Robert Keen: The industry is doing it itself. I mentioned earlier there is another trade association that deals more with the fast parcel operators. They are putting a tremendous amount of resource—this is the DHLs, the UPSs, people like that—into advertising to potential exporters that they can simplify the barriers and make exporting easier for them and can provide the information. Some of our members who are traditionally the more heavyweight type are doing the same thing, although it is not quite so dynamic as the fast parcel operators. UKTI could pick up on this. The UKTI do tend to deal more with exporters and are perhaps unaware of the role of the forwarding industry.
Q125 Amanda Milling: If you had your wish list, are there any things that you feel would help in terms of exporting, from your industry’s perspective?
Robert Keen: I do not think so not now. The old says of SITPRO were good; we had a one-stop shop there. I am sorry to repeat myself. They are long gone and, as I say, they lost their way and started to try to take on other projects to try to justify their existence and perhaps got away from their core role. If there is no commitment from Government to put another quango in the place of SITPRO, then UKTI could be modernised a little bit to take on some of that knowledge and information role.
Q126 Michelle Thomson: Just to pick up on a point you made, Ian, referencing Scotch whisky, which I now understand is the number one net contributor to the balance of trades, I am wondering whether there is sufficient recognition of how exports contribute to the macroeconomic picture, both from UKTI but also Treasury, because it is something that we have not yet talked a great deal about. I would be interested in particularly your view, Lee, and yourself, Ian, given the Scotch whisky contribution.
Ian Wright: The message has got across now. If you had asked in 2000 or 2005 which was the largest export from Scotland everybody would have said oil, and in fact it was Scotch whisky then and it is Scotch whisky now. Some people have a concern about that because they have a particular view of alcohol, and that is a perfectly respectable positon to adopt, although not one I happen to share. The Scottish Government, and indeed the UK Government, have got behind that as a symbol of Britain’s export industry and they have done well on that.
I think this is fair. Back to my big-yellow-tractor point, there is a bit of a lack of understanding of the real importance of consumer goods. There is a bit of sense in the Treasury that there is a serious export area, which is oil, gas, big capital projects, and then there is consumer goods, and consumer goods is somehow a bit more frivolous. That is just wrong. That is the - we need to do some work on.

Data section:
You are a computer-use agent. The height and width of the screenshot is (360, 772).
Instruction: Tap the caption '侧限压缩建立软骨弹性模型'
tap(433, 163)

Complete the following:
1. Answer these questions from the transcript on exports, giving each answer on its own line with the matching letter.
(a) Which fast parcel operators does Robert Keen name as advertising to potential exporters?
(b) According to Ian Wright, what was Scotland's largest export in 2000 or 2005?
(c) What does Ian Wright say the Treasury counts as the serious export area?
2. Pick up the transcript on exports after its last sentence and continue it.

Answers to each task:
1.
(a) DHL and UPS.
(b) Scotch whisky.
(c) Oil, gas, and big capital projects.

2.
Lee Hopley: In terms of how seriously the Treasury takes the need to increase exports, we moved towards a consensus around that after the financial crisis that that was a bit of an Achilles heel for the UK economy. The extent to which the Treasury gets behind individual sectors is a very good question, but it is not obvious to me that they have put an enormous amount of thought into which sectors are going to deliver on the export target, for example. Distinguishing between yellow goods, consumer goods, services for example—
Michelle Thomson: Strategy, if you like.
Lee Hopley: Indeed. I am sure lots of people think manufacturing is just goods, but a lot of manufacture is also export services as well. It is not clear that an understanding of where the strengths and competitive advantages are in the UK economy has been given a lot of thinking.
Q127 Chair: Our next session in about two minutes’ time is with bankers’ representatives. Is export finance a real barrier in ensuring that we can boost exports?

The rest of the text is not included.